BEGIN RECORD EXCERPTS

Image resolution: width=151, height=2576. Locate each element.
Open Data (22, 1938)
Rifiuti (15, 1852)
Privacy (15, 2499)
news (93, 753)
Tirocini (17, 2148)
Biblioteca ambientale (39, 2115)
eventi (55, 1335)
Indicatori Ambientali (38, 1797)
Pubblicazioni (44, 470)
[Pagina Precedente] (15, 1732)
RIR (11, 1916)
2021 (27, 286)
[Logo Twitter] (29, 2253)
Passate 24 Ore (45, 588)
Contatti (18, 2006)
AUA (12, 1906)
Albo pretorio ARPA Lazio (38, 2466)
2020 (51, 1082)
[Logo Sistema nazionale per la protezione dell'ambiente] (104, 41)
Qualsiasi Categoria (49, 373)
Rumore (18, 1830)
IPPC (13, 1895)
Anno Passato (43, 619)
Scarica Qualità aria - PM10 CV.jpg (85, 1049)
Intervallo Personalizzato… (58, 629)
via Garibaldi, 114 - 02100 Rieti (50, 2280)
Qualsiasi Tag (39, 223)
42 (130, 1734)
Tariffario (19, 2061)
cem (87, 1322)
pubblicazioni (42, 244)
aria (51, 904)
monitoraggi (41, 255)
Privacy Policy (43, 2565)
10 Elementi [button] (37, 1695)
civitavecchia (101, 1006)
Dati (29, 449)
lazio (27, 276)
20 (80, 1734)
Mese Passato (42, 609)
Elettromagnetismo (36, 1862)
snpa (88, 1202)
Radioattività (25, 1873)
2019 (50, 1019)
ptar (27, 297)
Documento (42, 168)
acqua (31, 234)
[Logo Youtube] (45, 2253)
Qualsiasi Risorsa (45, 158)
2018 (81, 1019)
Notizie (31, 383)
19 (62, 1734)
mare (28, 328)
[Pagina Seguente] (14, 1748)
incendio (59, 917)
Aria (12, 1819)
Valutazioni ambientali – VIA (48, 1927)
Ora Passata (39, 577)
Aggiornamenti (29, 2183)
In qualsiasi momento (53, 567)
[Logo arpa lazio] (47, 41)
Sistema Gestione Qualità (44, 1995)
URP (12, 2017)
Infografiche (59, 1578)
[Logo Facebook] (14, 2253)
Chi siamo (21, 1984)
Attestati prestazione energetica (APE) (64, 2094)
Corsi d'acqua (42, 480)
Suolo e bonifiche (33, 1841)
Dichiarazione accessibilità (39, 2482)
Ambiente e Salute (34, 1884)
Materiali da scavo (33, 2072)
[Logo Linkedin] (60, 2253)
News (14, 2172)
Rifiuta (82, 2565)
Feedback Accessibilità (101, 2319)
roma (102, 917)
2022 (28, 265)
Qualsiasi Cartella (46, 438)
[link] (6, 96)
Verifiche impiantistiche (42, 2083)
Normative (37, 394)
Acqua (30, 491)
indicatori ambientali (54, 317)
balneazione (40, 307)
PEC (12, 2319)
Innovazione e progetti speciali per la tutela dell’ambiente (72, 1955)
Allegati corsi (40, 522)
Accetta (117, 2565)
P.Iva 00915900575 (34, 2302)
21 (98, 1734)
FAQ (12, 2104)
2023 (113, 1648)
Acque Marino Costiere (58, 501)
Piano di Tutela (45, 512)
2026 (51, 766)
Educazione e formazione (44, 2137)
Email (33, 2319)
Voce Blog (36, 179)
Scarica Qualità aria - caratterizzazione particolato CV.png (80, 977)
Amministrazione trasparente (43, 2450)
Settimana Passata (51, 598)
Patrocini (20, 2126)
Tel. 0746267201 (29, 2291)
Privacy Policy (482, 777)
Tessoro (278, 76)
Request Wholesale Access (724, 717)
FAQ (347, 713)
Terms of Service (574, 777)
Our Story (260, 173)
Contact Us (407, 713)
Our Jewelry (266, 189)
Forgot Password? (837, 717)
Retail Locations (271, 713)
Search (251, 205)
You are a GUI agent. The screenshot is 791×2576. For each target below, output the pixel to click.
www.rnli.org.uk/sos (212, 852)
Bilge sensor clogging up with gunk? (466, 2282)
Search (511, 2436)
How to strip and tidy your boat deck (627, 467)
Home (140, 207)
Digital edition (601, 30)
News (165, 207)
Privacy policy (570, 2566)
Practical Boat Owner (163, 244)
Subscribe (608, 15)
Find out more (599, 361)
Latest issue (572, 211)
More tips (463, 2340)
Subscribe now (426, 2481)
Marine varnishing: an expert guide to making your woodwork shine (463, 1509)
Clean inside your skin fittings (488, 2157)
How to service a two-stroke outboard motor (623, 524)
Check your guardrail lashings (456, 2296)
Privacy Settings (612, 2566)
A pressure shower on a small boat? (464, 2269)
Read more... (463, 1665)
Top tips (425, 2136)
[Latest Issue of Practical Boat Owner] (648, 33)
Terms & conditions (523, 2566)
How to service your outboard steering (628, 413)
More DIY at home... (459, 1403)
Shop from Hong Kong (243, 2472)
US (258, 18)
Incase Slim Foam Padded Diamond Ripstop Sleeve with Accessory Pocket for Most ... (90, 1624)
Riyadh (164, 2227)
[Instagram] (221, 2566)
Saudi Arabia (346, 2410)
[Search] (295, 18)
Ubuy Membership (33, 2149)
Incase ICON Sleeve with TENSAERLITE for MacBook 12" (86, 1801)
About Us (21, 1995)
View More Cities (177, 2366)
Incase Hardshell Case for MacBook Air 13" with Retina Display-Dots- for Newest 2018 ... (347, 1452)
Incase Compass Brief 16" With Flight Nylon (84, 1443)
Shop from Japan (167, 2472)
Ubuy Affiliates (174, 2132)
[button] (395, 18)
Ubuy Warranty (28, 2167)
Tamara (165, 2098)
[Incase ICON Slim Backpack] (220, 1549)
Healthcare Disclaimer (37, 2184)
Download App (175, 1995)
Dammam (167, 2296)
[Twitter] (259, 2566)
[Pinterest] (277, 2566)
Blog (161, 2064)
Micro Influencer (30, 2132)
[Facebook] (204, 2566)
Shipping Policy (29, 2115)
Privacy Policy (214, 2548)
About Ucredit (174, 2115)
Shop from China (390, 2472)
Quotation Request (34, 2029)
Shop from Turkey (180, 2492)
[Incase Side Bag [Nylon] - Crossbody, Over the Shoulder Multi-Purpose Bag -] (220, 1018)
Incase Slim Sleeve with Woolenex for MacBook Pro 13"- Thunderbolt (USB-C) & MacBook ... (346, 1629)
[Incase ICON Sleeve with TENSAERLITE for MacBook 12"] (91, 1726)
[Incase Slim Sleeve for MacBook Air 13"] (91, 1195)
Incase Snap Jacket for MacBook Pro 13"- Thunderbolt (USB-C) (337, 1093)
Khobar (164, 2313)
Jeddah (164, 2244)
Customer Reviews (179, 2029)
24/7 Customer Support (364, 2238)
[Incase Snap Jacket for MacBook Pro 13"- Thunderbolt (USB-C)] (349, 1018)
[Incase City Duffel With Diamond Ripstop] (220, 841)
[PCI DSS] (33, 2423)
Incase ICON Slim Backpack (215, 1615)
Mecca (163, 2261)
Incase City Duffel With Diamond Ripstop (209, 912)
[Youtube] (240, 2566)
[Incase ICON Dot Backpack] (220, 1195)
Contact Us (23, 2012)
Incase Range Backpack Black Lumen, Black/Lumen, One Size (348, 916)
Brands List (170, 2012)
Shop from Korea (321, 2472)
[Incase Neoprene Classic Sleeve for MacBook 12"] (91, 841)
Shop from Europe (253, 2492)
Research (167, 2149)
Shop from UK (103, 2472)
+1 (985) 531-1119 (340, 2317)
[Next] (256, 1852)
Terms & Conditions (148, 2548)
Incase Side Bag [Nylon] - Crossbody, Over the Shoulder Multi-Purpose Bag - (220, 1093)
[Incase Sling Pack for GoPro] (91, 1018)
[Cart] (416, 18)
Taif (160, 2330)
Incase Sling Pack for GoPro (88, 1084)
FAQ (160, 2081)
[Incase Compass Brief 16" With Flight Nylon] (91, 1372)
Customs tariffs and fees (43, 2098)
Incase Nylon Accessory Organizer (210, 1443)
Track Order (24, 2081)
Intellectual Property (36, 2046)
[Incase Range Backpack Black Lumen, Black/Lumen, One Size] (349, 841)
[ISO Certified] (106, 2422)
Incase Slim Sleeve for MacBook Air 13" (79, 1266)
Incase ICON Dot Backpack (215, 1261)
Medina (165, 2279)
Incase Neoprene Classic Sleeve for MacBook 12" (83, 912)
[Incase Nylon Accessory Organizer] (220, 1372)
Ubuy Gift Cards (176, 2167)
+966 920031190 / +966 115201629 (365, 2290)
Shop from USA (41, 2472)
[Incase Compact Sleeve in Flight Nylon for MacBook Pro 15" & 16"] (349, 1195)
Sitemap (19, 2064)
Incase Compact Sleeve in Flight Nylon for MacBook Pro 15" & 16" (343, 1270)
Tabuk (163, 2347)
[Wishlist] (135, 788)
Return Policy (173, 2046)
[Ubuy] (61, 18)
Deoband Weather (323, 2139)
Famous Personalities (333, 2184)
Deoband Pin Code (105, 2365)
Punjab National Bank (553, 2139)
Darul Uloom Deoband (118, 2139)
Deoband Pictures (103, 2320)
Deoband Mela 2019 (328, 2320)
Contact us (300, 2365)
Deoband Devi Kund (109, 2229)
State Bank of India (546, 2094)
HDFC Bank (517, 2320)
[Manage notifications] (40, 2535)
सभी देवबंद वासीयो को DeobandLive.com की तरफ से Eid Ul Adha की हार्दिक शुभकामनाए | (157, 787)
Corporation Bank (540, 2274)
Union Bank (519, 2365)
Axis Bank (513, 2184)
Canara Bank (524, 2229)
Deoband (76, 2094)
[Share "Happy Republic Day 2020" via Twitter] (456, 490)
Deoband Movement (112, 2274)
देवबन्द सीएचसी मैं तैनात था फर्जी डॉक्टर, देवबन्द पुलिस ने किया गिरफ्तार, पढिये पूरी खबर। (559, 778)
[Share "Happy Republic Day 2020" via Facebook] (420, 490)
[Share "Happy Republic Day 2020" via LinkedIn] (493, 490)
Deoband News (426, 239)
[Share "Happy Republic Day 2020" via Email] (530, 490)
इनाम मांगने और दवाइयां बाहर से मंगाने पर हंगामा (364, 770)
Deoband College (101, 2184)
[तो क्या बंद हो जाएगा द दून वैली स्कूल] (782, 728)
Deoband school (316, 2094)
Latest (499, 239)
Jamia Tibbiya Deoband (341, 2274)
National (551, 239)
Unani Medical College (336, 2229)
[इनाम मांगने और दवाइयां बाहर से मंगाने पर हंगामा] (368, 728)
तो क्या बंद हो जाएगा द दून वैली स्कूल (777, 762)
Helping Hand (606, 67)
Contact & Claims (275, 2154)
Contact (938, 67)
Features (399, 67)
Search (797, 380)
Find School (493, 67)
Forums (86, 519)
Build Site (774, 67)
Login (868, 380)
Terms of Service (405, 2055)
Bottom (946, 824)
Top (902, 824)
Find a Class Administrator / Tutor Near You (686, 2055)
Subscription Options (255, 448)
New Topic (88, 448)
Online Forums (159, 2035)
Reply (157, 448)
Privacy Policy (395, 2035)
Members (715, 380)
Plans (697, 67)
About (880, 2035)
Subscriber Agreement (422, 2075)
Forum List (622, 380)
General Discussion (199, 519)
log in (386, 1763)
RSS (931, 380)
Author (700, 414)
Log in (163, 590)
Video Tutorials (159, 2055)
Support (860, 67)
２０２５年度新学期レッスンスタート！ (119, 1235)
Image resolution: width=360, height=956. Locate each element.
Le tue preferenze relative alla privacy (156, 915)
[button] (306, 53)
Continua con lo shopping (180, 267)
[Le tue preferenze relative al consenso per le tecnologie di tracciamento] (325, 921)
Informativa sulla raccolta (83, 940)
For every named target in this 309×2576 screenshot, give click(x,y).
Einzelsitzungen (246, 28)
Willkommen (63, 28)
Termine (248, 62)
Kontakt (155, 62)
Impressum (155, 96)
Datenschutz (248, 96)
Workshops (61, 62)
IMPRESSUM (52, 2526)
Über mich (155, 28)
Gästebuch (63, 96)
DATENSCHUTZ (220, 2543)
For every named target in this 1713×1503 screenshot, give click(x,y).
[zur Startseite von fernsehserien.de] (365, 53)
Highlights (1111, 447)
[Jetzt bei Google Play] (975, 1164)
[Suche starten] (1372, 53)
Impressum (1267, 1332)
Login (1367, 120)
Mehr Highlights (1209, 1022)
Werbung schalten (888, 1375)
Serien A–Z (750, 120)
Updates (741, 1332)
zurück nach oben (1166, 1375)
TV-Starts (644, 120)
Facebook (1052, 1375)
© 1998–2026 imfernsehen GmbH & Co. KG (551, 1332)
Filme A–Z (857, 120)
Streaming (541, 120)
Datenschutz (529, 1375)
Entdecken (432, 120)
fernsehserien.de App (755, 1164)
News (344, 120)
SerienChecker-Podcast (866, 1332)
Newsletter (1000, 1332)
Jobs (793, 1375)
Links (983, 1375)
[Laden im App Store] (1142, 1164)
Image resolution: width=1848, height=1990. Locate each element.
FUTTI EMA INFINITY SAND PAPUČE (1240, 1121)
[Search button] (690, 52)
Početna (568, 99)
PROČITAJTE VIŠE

END RECORD EXCERPTS

WHAT NEEDS TO BE DONE
Copy out, from the records above, every line that holds the string "Customer".

TASK RESPONSE
Customer Reviews (179, 2029)
24/7 Customer Support (364, 2238)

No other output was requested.